Kathryn explains that, as a group, they must work towards these goals rather than the individual goals of the department. Furthermore, they must be willing to speak up about things that they see – they can’t say things that they know the other person wants to hear.
Kathryn moves to explain the last three parts of the pyramid in an effort to further explain why the group is unable to reach their goals and to achieve collective results.
Lack of Conflict: The Second Dysfunction
Kathryn goes to the board and writes in the box above Trust the words Conflict and next to it Artificial Harmony.
Kathryn tells the group that trust is needed for a team so they can engage in conflict. Kathryn explains that the group currently has tension without engaging in constructive and ideological conflict. Martin sarcastically, asks how fighting more often will help the team.
Surprisingly, Carlos brings up a topic that the group has avoided engaging in conflict about; whether they should outsource IT. Martin understands, and wants to learn all of the parts of the model.
Lack of Commitment: The Third Dysfunction
Kathryn is un-phased by the lack of understanding of commitment.
Kathryn explains that commitment isn’t about consensus. It’s about buy-in and allowing everyone to explain their point of view during conflict. The team, understanding how commitment builds on conflict which builds on trust needs to now know the last dysfunction.
Kathryn is happy to oblige
Lack of Accountability: The Fourth Dysfunction
Once the group is committed, they must hold each other accountable. This type of accountability is primarily behavioral.
Martin recognizes that Kathryn did this to him at the beginning of the offsite by telling him to turn off his computer. Kathryn explains that it’s hardest when you have to do it with someone who you view as your peer. She digs deeper and says that it’s impossible to hold each other accountable if you don’t have buy-in (commitment).
Getting Started - Conflict
Kathryn encourages the team to now apply the model to the part of their work everyone dreads; meetings.
To make her point she asks if the group would prefer to go to the movies or attend a meeting. Her team can’t believe that she has to ask that question, why would anyone want to go to a meeting?
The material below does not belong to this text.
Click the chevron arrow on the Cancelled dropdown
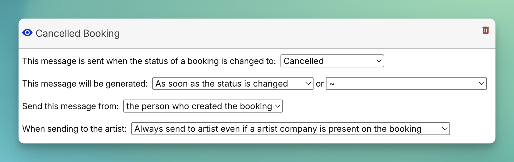Image resolution: width=514 pixels, height=162 pixels. click(x=379, y=61)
Kathryn explains that meetings shouldn’t be tame – they should be interesting. She takes her metaphor a step further and explains that meetings should be more interesting than movies because they are interactive. Furthermore, movies have no real impact on our lives. Kathryn makes a bold statement that if there is nothing worth debating in the meeting, they shouldn’t have the meeting.
To prove her point, she tasks them to pick one overarching goal that they must accomplished by the end of the year. The team, reluctant at first jumps into the discussion. They actually debate each other. Everyone in the group at some point picks up a marker and goes to the white board to make a statement. In the end, they actually agree on a goal – 18 new customers by the end of the year.
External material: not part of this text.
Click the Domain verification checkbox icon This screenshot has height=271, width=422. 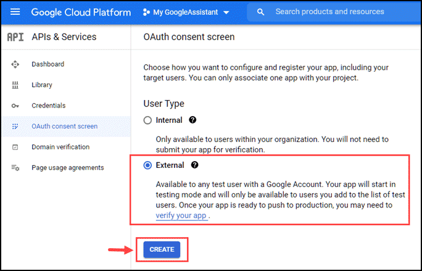click(15, 147)
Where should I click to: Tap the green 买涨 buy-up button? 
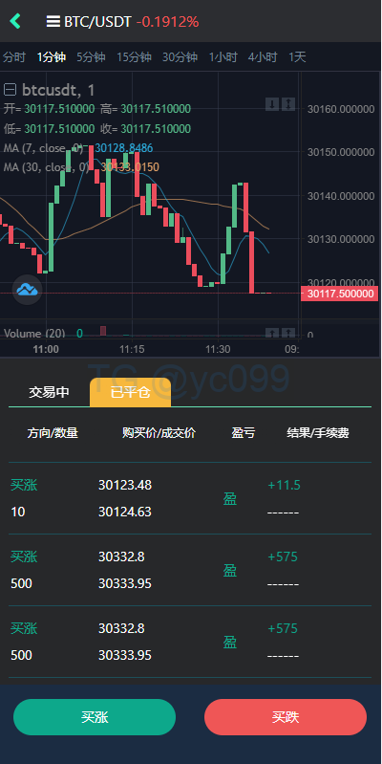coord(95,717)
Unfortunately, the group, while pleased with the results, want to stop the future scheduled offsites. Kathryn puts her foot down. She pushes back and explains that what the group needs to keep working on is how to be a team and they aren’t there yet.
Kathryn expects things to get worse before they get better.
Will the team achieve GROUP Results?
The week after the group offsite, Nick, the COO, approaches the group with an opportunity to purchase a competing company.
In the meeting, the group is unsure about purchasing another company. Nick, feeling handcuffed on this opportunity, insults both Kathryn and Mikey complaining that they can’t offer insight into what he is trying to do. Kathryn stops the meeting and talks with Nick one on one. She confronts Nick about his behavior and why he wants them to buy this other company.
Nick explains that doesn’t feel like he is meeting his goals when he joined the company. Buying this company makes him feel like he is achieving something. Kathryn asks him if his goals are aligned with the group goals – which Nick admits that he has been pursuing his own goals.
Nick comes to the group later that day to explain that the company acquisition was more about him reaching his personal goals and it might not be in the best interest of the company to make the acquisition.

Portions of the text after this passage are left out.